=== Task description ===
Return the following lines verbatim, beginning with the line that contains "Task: Show all" and continuing through the line that contains "Action: pyautogui.click(x=36, y=132)".
+ + +
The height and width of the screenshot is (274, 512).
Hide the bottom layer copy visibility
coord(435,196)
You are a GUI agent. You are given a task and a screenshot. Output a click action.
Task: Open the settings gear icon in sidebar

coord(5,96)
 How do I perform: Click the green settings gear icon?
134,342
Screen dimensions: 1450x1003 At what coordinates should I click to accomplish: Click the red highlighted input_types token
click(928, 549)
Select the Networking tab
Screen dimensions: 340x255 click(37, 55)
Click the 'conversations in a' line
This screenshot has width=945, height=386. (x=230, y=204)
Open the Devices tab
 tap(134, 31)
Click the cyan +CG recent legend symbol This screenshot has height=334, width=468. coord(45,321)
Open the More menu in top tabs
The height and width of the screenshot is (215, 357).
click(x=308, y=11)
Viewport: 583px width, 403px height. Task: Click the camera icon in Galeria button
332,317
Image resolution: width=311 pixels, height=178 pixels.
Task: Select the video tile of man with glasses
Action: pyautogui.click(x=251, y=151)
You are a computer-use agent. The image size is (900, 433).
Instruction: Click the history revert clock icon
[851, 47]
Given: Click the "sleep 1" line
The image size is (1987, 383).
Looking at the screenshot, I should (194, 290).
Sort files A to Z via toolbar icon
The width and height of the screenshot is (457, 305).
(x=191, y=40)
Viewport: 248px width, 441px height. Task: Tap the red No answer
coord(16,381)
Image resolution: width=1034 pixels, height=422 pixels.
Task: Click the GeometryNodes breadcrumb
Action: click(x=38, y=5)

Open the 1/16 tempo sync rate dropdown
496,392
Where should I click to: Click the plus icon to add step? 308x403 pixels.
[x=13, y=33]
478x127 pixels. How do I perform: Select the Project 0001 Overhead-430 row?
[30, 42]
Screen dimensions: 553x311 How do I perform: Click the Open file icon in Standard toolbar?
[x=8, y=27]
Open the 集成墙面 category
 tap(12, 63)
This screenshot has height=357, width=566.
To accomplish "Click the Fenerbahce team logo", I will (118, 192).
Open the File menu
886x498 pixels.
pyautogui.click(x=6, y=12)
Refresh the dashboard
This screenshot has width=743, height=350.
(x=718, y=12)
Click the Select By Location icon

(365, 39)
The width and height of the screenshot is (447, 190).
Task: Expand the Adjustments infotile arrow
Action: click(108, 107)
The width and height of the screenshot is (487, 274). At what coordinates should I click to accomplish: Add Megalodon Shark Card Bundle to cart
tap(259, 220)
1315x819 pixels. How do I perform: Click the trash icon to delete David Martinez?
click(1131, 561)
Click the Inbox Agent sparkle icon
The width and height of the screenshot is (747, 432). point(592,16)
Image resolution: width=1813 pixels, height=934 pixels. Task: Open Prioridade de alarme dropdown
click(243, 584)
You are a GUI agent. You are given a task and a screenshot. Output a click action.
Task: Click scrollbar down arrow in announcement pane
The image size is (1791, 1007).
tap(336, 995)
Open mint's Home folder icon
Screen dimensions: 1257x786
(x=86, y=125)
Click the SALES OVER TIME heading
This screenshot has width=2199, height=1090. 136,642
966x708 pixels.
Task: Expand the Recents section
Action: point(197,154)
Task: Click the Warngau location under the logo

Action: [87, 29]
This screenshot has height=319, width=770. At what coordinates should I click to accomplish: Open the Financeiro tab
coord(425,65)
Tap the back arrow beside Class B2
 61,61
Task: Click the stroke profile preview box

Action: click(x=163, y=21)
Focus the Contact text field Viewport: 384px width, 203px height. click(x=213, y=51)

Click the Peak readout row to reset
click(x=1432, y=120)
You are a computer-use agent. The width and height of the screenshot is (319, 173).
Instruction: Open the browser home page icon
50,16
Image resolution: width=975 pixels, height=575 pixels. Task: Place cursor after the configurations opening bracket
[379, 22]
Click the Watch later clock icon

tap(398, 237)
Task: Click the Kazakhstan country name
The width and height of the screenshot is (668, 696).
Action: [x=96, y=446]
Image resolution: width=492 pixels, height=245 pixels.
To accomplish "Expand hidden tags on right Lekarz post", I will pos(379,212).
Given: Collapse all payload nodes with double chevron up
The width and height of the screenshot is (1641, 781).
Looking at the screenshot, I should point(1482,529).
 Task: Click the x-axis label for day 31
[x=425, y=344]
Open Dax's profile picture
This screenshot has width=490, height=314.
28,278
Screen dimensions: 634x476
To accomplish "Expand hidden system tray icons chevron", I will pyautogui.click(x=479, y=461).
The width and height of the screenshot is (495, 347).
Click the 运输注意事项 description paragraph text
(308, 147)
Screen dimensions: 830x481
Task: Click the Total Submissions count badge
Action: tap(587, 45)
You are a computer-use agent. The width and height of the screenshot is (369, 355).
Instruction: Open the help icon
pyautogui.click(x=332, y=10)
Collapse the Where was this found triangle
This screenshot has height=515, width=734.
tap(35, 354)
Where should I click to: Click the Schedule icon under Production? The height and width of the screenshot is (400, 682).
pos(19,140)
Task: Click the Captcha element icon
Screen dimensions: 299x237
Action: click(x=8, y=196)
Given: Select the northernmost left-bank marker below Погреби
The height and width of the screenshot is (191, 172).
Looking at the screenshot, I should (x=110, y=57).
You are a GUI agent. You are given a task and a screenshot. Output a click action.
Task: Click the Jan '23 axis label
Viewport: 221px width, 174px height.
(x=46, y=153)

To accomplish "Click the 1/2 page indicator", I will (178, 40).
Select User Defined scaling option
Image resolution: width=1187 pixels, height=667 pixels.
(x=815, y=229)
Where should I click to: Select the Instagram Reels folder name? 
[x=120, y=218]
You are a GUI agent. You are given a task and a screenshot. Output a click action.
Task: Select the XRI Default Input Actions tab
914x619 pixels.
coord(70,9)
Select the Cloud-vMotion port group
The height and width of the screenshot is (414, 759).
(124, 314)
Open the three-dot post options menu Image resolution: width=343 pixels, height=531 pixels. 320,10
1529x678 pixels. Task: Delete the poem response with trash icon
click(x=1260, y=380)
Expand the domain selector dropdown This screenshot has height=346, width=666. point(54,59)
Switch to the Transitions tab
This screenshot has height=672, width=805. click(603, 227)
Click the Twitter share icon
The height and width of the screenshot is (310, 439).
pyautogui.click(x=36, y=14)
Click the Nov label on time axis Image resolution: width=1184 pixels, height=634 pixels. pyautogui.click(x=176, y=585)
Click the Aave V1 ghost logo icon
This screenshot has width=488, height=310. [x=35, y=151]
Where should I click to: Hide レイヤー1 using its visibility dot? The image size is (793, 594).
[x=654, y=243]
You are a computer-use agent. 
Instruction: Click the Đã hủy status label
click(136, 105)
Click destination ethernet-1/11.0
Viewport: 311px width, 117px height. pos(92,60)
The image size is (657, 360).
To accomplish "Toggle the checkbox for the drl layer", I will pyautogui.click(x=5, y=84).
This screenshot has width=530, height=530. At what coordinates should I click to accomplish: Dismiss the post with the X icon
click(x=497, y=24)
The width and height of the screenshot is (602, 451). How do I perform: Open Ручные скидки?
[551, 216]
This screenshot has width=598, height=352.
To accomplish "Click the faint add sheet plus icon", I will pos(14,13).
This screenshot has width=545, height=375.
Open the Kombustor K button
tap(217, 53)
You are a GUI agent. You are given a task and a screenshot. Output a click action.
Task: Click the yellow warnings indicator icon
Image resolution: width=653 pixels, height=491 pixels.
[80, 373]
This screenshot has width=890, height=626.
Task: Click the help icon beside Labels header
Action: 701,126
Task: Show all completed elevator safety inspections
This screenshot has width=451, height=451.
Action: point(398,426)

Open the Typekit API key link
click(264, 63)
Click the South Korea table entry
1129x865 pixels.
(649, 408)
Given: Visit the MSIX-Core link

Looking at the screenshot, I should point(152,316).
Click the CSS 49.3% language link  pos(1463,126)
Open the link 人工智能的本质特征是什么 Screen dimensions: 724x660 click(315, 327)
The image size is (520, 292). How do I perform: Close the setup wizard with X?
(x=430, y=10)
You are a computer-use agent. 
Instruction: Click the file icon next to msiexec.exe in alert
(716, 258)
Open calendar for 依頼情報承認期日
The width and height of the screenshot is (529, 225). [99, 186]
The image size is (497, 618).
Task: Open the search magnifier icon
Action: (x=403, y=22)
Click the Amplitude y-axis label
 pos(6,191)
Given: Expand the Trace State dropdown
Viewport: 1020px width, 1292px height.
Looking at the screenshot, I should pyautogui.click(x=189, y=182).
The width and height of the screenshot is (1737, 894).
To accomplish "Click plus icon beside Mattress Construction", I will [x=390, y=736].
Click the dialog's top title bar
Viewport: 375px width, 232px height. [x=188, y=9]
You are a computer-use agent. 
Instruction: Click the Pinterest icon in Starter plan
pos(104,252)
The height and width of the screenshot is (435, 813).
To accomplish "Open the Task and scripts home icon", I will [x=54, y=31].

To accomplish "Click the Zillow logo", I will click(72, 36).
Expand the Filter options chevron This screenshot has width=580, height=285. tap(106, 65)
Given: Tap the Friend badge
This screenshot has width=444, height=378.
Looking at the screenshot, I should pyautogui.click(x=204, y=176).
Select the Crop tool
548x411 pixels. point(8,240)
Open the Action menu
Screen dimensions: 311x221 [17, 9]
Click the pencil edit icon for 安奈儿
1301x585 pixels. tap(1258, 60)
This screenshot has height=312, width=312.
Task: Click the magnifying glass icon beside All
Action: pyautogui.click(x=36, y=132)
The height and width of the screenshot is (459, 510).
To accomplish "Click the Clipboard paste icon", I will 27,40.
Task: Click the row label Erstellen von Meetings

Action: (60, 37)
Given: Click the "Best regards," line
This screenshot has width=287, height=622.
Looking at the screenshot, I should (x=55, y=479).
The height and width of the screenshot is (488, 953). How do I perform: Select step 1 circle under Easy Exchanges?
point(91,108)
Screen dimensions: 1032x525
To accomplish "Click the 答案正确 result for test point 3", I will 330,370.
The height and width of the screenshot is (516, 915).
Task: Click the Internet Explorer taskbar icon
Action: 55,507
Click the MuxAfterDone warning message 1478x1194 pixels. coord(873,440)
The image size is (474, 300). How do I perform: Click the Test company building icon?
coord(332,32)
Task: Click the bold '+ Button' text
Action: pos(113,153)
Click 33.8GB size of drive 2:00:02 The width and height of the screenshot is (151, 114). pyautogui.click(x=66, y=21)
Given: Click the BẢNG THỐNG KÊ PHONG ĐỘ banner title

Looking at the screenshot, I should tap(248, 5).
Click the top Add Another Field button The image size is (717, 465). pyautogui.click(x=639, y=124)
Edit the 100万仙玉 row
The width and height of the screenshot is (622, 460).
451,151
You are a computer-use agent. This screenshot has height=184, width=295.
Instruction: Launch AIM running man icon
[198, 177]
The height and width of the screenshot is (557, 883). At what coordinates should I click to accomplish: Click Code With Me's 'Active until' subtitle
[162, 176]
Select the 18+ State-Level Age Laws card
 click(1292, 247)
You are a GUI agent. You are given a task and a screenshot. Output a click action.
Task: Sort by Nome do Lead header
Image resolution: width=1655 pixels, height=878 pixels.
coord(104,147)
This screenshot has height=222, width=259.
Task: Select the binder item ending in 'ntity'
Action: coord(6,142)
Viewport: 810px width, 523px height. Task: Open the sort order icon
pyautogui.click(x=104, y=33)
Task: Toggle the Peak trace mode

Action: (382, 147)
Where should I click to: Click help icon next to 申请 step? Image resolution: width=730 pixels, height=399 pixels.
+ + +
=== Task response ===
Task: Show all completed elevator safety inspections
This screenshot has width=451, height=451.
Action: point(398,426)

Open the Typekit API key link
click(264, 63)
Click the South Korea table entry
1129x865 pixels.
(649, 408)
Given: Visit the MSIX-Core link

Looking at the screenshot, I should point(152,316).
Click the CSS 49.3% language link  pos(1463,126)
Open the link 人工智能的本质特征是什么 Screen dimensions: 724x660 click(315, 327)
The image size is (520, 292). How do I perform: Close the setup wizard with X?
(x=430, y=10)
You are a computer-use agent. 
Instruction: Click the file icon next to msiexec.exe in alert
(716, 258)
Open calendar for 依頼情報承認期日
The width and height of the screenshot is (529, 225). [99, 186]
The image size is (497, 618).
Task: Open the search magnifier icon
Action: (x=403, y=22)
Click the Amplitude y-axis label
 pos(6,191)
Given: Expand the Trace State dropdown
Viewport: 1020px width, 1292px height.
Looking at the screenshot, I should pyautogui.click(x=189, y=182).
The width and height of the screenshot is (1737, 894).
To accomplish "Click plus icon beside Mattress Construction", I will [x=390, y=736].
Click the dialog's top title bar
Viewport: 375px width, 232px height. [x=188, y=9]
You are a computer-use agent. 
Instruction: Click the Pinterest icon in Starter plan
pos(104,252)
The height and width of the screenshot is (435, 813).
To accomplish "Open the Task and scripts home icon", I will [x=54, y=31].

To accomplish "Click the Zillow logo", I will click(72, 36).
Expand the Filter options chevron This screenshot has width=580, height=285. tap(106, 65)
Given: Tap the Friend badge
This screenshot has width=444, height=378.
Looking at the screenshot, I should pyautogui.click(x=204, y=176).
Select the Crop tool
548x411 pixels. point(8,240)
Open the Action menu
Screen dimensions: 311x221 [17, 9]
Click the pencil edit icon for 安奈儿
1301x585 pixels. tap(1258, 60)
This screenshot has height=312, width=312.
Task: Click the magnifying glass icon beside All
Action: pyautogui.click(x=36, y=132)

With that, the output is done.